Using Lua As A Serialization Format

This is somewhat of a followup to my post on Lua integration from a few days ago.

As one part of my high school senior research project this year, I wrote a universal gravitation simulator meant to help learn/teach physics. The goal was for it to be as accessible/useable as possible, so I spent 90% of the time on UI. One of the main features of the project is that you can save and load preset scenarios, for example, a grid of equal mass bodies or a dual star system.

The project is written in Rust, so during the year, I’d decided to use the super powerful, popular serde library, which integrates well with the ECS library I used, specs. I serialized to the ron format for no reason in particular other than that it’s theoretically human readable.

It worked out pretty ok and I was happy with the results; serialization/deserialization performance isn’t that imporant because the simulation can’t handle more than ~1000 bodies, so the files are pretty small. My biggest problem is that there was a lot of unnecessary data serialized and there was a lot of spacing, making it kind of unlegible for humans. I didn’t care enough to fix it though.

Recently, I added Lua integration to my rewrite of the mechanics simulator part of my project and was really surprised with how easy it was. Initially I’d planned on using Lua only as an alternative to serde/ron serialization just to be more friendly to non-coder users, but given Lua’s syntax, you can make input files that are practically markup.

The mechanics simulator rewrite is very incomplete right now so I didn’t want to write a serializer yet, but I decided to move my gravity simulator completely to Lua. The results are pretty great.

One of the preset situations, bench_grid, is just a huge ~1000 body grid of bodies which repel each other due to their negative mass.
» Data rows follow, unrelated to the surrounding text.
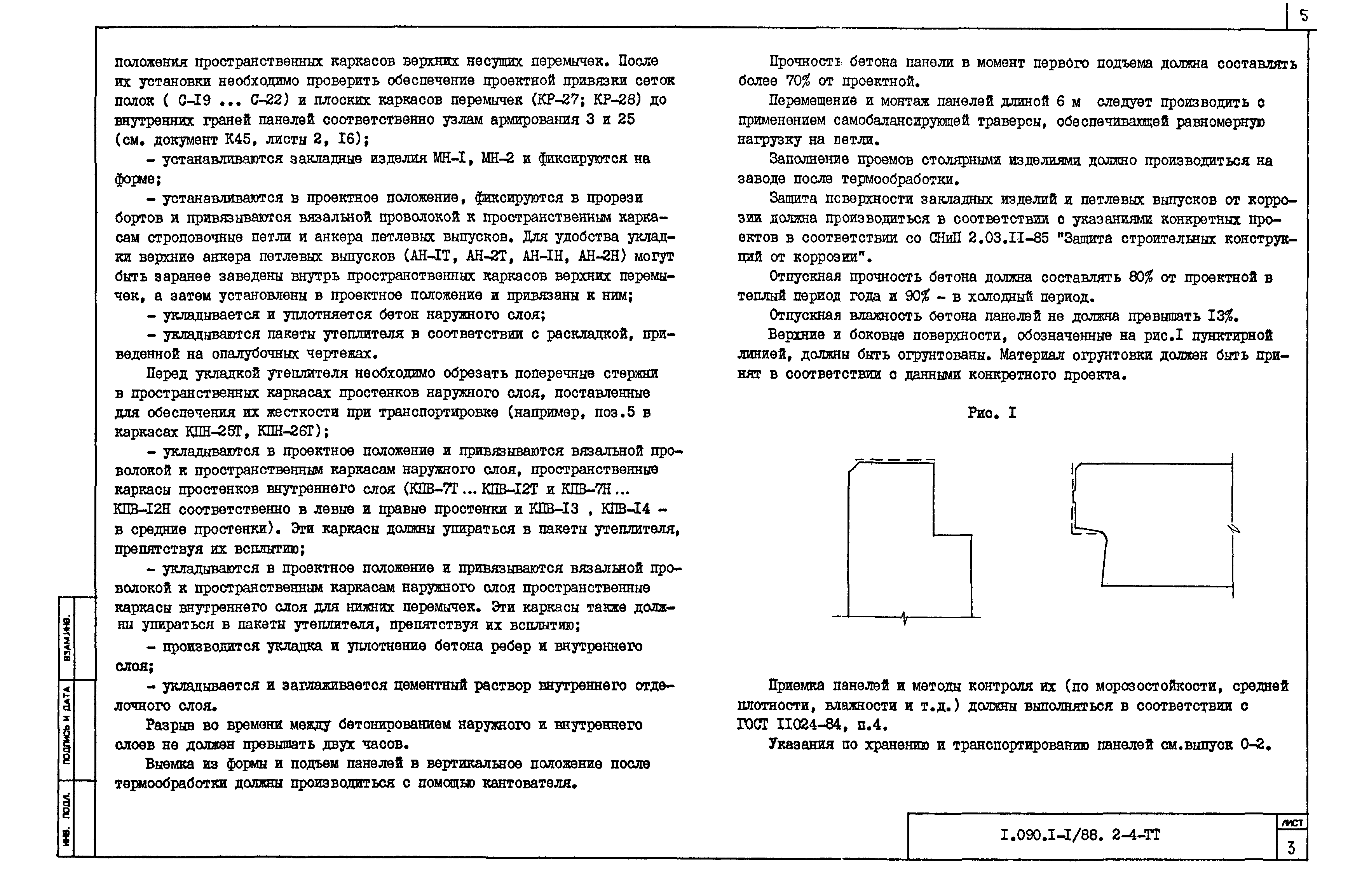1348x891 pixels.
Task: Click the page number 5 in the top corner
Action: tap(1303, 16)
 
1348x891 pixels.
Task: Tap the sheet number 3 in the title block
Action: tap(1291, 848)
It’s just meant for benchmarking. With ron serialization, it was represented in a 25k line, 534 kb file. Each .ron serialized body looks like this:

 EntityData(
        marker: SimpleMarker(0),
        components: (Some(Position([
            0,
            0,
        ])), Some(Kinematics(
            vel: [
                0,
                0,
            ],
            accel: [
                0,
                0,
            ],
            past_accel: [
                0,
                0,
            ],
        )), Some(Mass(-0.2)), Some(Draw(Color(
            r: 1,
            g: 1,
            b: 1,
            a: 1,
        ))), Some(Radius(5)), Some(Trail(
            points: [],
            max_len: 35,
        ))),
    ),

While it’s technically human readable/editable, it’s very unpleasant. This really isn’t what ron was meant for.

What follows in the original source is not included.